■ **What is needed**: Can you reproduce word for word the part of the records that opens with the line containing "Click the Gamepad" and closes with the line containing "This screenshot has width=978, height=677.", including both of those lines and nothing more?

■ **Record extracts**:
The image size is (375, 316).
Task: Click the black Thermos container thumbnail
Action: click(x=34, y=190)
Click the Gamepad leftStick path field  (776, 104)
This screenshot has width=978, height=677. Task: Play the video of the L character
...
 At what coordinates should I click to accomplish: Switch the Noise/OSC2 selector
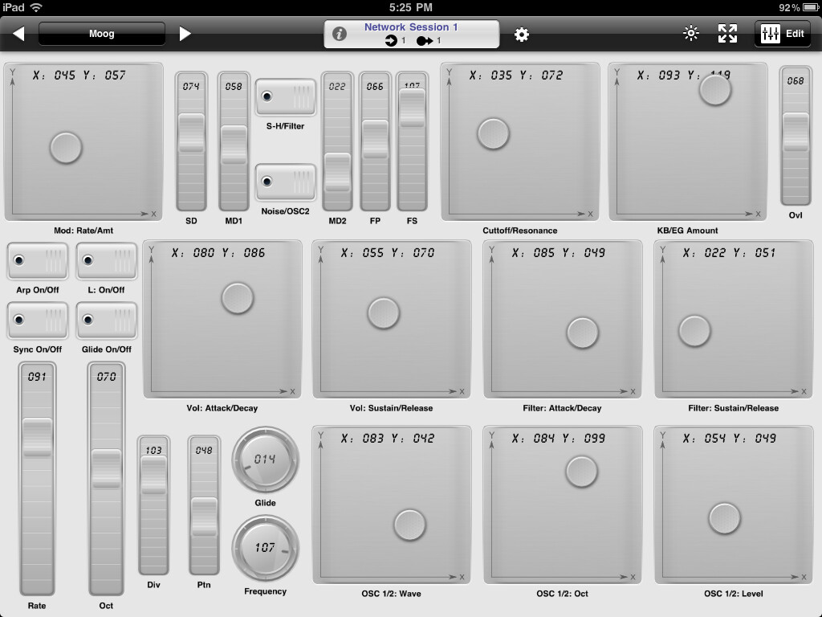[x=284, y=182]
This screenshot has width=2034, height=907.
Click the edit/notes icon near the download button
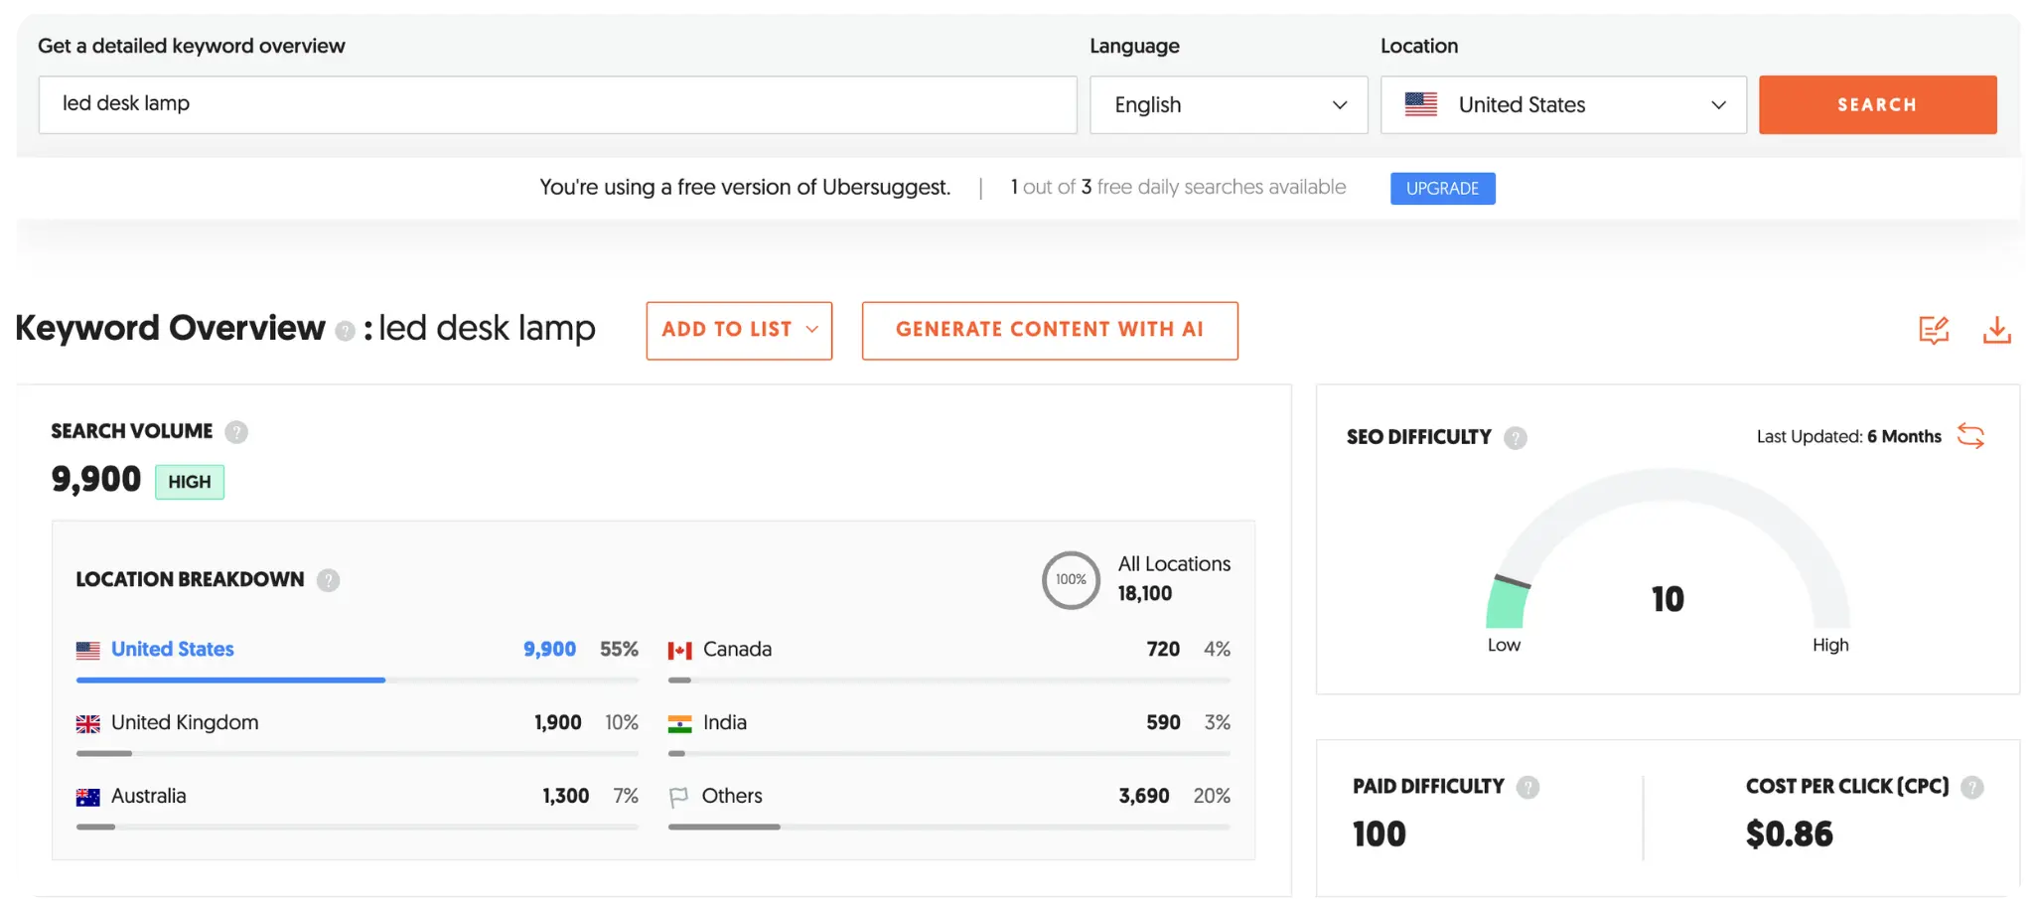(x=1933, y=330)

■ **Task solution**:
Click the Gamepad leftStick path field  (776, 104)
This screenshot has width=978, height=677. Task: Play the video of the L character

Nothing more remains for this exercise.